On the contrary, Governor Bush's only "connection" is a position which he shares with six other individuals. Furthermore, the Executive Director of the Department is charged with "overall duty and responsibility" and even his appointment is committed to the discretion of the Governor and Cabinet. It seems undeniable that Governor Bush is not the official who is "responsible for the challenged action." Luckey, 860 F.2d at 1015. Indeed, Governor Bush's level of responsibility for the Act can easily be likened to that of the Commissioner of Agriculture, as a member of the Cabinet. Notably, the Act neither authorizes nor obligates the Governor to perform any duties. Instead, it empowers the Executive Director to oversee the Department and each of its sections. Rules 15-1.001(3) and 15-1.001(5), Fla. Admin. R. The Court is of the opinion that Plaintiffs' controversy is properly with the Department and the Executive Director who oversees it.
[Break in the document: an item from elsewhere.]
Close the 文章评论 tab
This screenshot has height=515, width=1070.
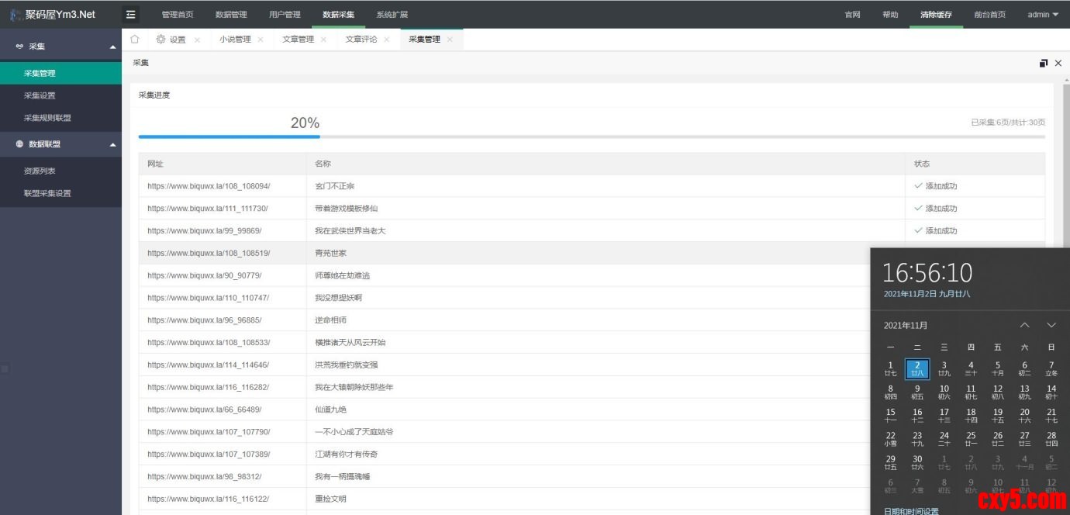tap(387, 40)
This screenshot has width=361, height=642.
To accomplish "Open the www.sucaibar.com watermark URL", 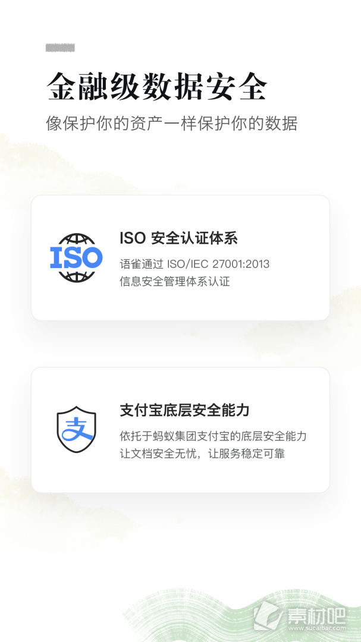I will [317, 628].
Thus, because the Governor lacks a sufficient connection to the Act in question, Plaintiffs are left to argue that Governor Bush is a proper party because he "signed into law" the Act at issue and because Article IV, § 1 of the Florida Constitution vests Governor Bush with executive power to enforce the laws of the State. Second Amended Complaint ¶¶ 14, 23. The Court is not persuaded by either of these argument. See e.g., Harris v. Bush, 106 F. Supp. 2d 1272, 1276 (N.D.Fla.2000) (Governor Bush was not a proper party where he possessed a general authority to enforce laws and plaintiff did not allege or suggest that he intended to enforce the statutory provision under attack); Warden v. Pataki, 35 F. Supp. 2d 354, 358 (the well-settled doctrine of absolute legislative immunity bars actions against legislators or governors on the basis of their roles in enacting or signing legislation) citing Supreme Court of Virginia v. Consumers Union of United States, Inc., 446 U.S. 719, 731-34, 100 S. Ct. 1967, 64 L. Ed. 2d 641 (1980); Weinstein v. Edgar, 826 F. Supp. 1165, 1167 (N.D.Ill.1993) (Governor was not a proper party; "were this court to conclude that Governor Edgar's general obligation to faithfully execute the laws is a sufficient connection to the enforcement of 105 ILCS 5/24-2, then the Illinois legislature necessarily could be challenged merely by naming the Governor as a party defendant").

In sum, the Court determines that Governor Bush does not bear a sufficient connection with the Act and, as such, the Governor's motion to dismiss is GRANTED. Accordingly, it is

ORDERED AND ADJUDGED that Governor Jeb Bush's Motion to Dismiss the Amended Complaint (DE # 61) is GRANTED.

*1319 This case is closed only as to Defendant Governor Jeb Bush.

NOTES

[1] Rule 15-1.001(2), Fla. Admin. R. provides that "[t]he head of the Department is the Governor and Cabinet."